What you need to do: Below are the entries; determine how many of their lines contain the string "پریود" and give that figure alone.

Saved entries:
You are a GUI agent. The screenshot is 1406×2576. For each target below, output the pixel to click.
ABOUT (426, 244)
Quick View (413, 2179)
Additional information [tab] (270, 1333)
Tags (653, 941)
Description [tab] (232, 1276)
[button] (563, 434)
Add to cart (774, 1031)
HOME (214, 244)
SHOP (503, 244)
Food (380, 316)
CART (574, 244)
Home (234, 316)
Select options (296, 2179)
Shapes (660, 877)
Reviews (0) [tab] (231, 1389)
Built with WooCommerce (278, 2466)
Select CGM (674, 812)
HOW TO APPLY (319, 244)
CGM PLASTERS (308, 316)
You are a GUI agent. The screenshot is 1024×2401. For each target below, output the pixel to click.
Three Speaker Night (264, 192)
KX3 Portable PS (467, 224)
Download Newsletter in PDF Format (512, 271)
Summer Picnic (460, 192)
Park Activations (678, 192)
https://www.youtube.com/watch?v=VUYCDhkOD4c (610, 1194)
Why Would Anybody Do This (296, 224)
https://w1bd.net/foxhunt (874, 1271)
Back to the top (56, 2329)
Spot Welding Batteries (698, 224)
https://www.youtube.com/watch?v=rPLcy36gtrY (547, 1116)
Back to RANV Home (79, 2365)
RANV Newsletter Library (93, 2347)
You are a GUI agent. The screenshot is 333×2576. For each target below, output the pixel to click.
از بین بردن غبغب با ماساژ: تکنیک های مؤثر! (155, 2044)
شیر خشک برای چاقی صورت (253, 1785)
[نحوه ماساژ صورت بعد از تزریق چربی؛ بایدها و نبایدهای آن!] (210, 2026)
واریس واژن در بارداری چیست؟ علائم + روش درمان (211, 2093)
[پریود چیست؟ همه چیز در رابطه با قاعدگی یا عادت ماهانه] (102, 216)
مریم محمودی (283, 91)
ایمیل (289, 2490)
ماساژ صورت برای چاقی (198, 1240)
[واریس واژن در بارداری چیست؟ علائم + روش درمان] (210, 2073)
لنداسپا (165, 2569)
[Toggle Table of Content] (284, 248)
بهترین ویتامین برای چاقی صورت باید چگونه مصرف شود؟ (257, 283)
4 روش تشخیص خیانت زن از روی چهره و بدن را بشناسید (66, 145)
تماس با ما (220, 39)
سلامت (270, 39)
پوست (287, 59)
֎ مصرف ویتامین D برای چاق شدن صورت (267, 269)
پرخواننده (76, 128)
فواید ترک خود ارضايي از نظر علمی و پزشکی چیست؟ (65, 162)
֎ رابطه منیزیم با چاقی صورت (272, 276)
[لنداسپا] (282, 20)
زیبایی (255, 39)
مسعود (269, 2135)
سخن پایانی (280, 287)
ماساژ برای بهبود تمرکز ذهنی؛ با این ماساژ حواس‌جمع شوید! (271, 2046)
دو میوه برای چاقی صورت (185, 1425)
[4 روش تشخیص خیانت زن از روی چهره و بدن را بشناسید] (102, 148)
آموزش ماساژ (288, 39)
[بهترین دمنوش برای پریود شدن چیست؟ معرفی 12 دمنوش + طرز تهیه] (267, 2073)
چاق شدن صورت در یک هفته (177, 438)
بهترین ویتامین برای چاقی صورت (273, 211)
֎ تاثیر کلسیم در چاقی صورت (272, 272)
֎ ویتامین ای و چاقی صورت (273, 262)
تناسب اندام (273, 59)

Written response: 2